A secondary assembly unit for splicing the skeletal contig sequence based on the alignment between the skeletal shear contig sequences to obtain a skeletal sequence of the genome, wherein the alignment results in the region of the repeat sequence are masked.

10. The system of claim 9, wherein the secondary assembly unit comprises:

a comparison module, configured to perform a pairwise alignment of all skeleton cut contig sequences; a repeat sequence processing module, configured to determine a repeat sequence region according to the comparison result, and mask the alignment result in the repeated sequence region;

A splicing module for splicing the skeleton cut contig sequence based on the alignment result to obtain a skeletal sequence of the genome.

11. The system according to claim 9, further comprising: a hole-filling unit for converting the invalid base group in the skeleton sequence of the genome into an effective pair by using the pair relationship between the readings

12. The system of claim 9, wherein the total length of the Fosmid clone sequence is several times greater than the length of the genome;

Or

Each sample library includes 10 to 90 Fosmid clone sequences.

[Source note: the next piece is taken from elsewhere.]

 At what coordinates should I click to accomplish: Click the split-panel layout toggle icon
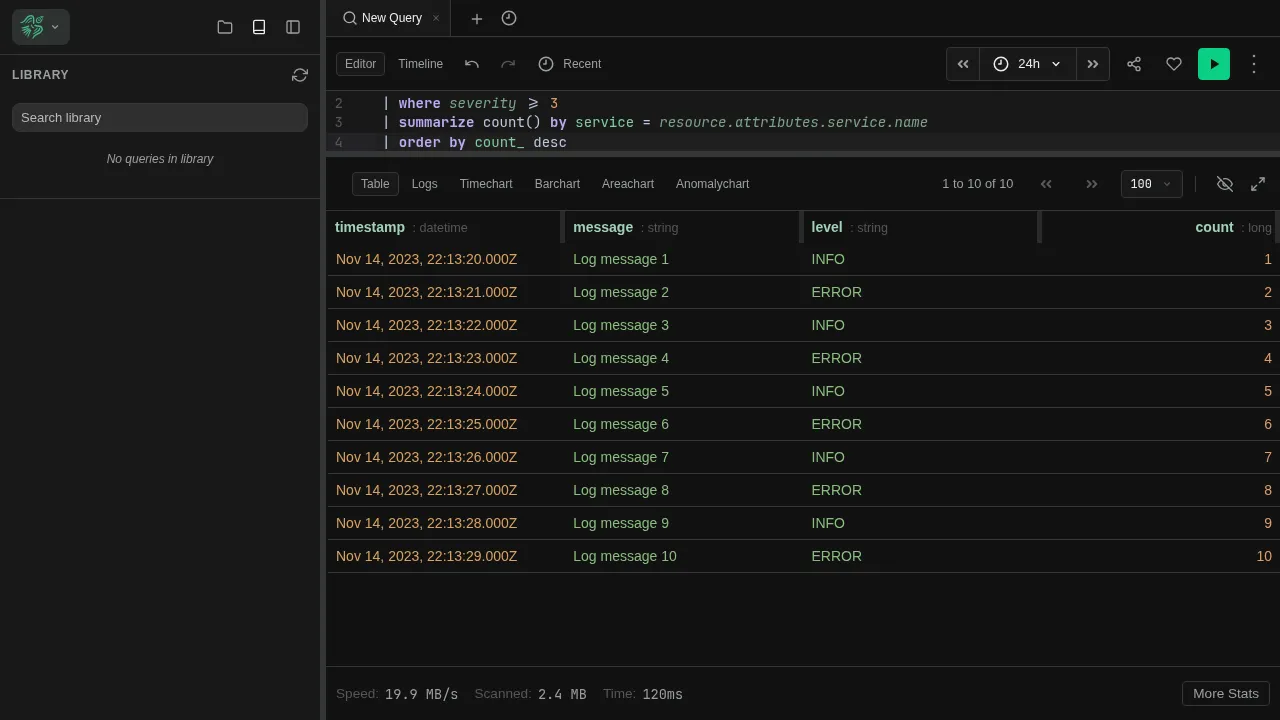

13. The assembly system according to claim 9, wherein the primary assembly unit pairs each of the sample libraries: sequentially sequencing the sequence to extract a short sequence K-mer of length K; storing the K-mer To the scatter table, forming the vertices of the De Bruin diagram; The sequential K-mers are ligated in the sequencing sequence to form the edge of the de Bruin diagram; all the sequencing sequences are processed to obtain the entire De Bruin diagram; the de Bruin diagram is removed by sequencing error, heterozygous a path caused by a point; a linear K-mer ^ St. is joined to form a first-order contig; the sequencing sequence is aligned to the contig sequence of the first level, and a relative contig between the ensemble sequences is established according to the inter-read relationship The position and orientation relationship form the skeleton sequence of each sample library.

14. The assembly system of claim 13 wherein:

The first-level assembly unit adopts multiple sets of different K values for each mixed sample library, and generates contigs and skeleton sequences under different K values for each mixed sample library; for each mixed sample library, from different K values The contigs and skeleton sequences of N50 were picked out from the assembly results.

The assembling method according to claim 10, wherein the splicing module clusters the skeleton cut contigs based on the comparison result to obtain contig clustering; and aligns the sequences in the contig cluster according to the context Sorting, outputting a uniform contig sequence; ligating the contig sequence into a skeleton sequence using the inter-read pair relationship.